Projeto utiliza peça para aproximar estudantes dos clássicos da literatura
Transformar livros em experiências vivas e acessíveis é a proposta do projeto Literatura Viva, desenvolvido pelo ator, produtor cultural e arte-educador Eduardo Magagnin. Desde 2014, a iniciativa percorre escolas de Santa Catarina utilizando a linguagem teatral para estimular a leitura e ampliar o contato dos estudantes com obras presentes nos principais vestibulares do estado.
O projeto também tem passado por espaços culturais e educativos da região. Em Tubarão, uma das apresentações ocorreu no Praça Shopping, reunindo estudantes e público interessado em conhecer obras consagradas da literatura brasileira.

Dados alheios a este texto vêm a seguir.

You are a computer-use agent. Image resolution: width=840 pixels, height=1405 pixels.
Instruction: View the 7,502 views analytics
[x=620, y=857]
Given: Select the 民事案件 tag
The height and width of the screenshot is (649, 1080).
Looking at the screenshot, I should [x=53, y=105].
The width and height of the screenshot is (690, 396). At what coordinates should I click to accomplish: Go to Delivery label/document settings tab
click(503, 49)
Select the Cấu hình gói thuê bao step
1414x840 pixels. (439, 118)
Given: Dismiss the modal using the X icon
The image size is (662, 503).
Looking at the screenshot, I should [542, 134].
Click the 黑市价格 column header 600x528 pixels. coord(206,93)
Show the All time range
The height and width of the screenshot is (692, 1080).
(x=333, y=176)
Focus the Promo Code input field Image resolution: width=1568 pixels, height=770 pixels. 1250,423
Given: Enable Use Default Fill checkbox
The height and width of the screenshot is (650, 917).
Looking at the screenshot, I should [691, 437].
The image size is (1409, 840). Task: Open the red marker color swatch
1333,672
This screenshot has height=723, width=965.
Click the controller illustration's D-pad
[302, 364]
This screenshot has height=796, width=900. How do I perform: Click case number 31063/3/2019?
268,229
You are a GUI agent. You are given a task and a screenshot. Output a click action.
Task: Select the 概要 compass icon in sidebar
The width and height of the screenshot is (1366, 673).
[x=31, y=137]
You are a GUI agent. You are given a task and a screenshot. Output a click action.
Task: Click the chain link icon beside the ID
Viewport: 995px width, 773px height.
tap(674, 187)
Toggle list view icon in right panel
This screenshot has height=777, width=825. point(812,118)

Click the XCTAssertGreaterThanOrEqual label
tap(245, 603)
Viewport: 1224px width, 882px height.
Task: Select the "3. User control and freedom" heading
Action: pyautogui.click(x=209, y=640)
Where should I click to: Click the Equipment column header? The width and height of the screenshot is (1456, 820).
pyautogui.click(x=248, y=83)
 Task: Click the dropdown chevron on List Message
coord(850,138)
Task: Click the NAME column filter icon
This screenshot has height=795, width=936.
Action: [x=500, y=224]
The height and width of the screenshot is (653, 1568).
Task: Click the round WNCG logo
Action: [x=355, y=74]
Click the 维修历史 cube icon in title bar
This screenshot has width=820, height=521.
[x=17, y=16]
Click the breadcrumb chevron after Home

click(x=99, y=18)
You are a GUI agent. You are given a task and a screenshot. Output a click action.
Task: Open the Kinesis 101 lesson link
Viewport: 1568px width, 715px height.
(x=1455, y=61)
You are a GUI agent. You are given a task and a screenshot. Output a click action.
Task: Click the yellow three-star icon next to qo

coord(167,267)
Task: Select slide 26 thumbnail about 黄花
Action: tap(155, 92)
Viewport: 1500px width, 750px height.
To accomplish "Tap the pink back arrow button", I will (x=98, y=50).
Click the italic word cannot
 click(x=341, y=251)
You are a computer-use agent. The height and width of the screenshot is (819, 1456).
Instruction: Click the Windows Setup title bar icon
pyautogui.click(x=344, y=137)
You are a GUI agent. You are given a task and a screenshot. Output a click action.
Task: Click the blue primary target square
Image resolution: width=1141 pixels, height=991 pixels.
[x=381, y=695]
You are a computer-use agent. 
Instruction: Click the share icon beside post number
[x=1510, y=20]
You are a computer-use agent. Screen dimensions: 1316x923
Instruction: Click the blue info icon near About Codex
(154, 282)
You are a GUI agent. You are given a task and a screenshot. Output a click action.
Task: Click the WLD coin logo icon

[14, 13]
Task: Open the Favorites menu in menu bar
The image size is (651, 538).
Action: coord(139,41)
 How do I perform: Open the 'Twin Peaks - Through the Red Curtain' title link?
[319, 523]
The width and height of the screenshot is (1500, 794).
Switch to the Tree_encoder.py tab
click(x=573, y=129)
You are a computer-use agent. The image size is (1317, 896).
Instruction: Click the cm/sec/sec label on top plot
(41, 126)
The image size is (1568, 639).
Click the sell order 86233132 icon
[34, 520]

Atualmente, o projeto conta com três espetáculos em circulação. Entre eles está “Memórias Póstumas de Brás Cubas”, de Machado de Assis, considerada uma das principais obras da literatura brasileira e frequentemente presente nas listas de leitura obrigatória dos processos seletivos.
Outra montagem é inspirada em “Clara dos Anjos”, de Lima Barreto, romance que aborda temas como desigualdade social, preconceito racial e exclusão, estimulando reflexões que seguem atuais na sociedade brasileira.
Educação
Para Eduardo Magagnin, a experiência teatral contribui para aproximar os estudantes dos livros. “Quando o jovem vê a história acontecendo diante dele, a literatura deixa de parecer distante e passa a ser algo vivo, capaz de despertar curiosidade e interesse pela leitura”, destaca.
Entre livros e reflexões
Além dos clássicos da literatura brasileira, o Literatura Viva também apresenta “Velhos”, espetáculo inspirado na obra do escritor contemporâneo Ale Motta. A montagem utiliza recursos da palhaçaria e do teatro de máscaras para abordar, de forma sensível e bem-humorada, questões relacionadas ao envelhecimento e às relações humanas.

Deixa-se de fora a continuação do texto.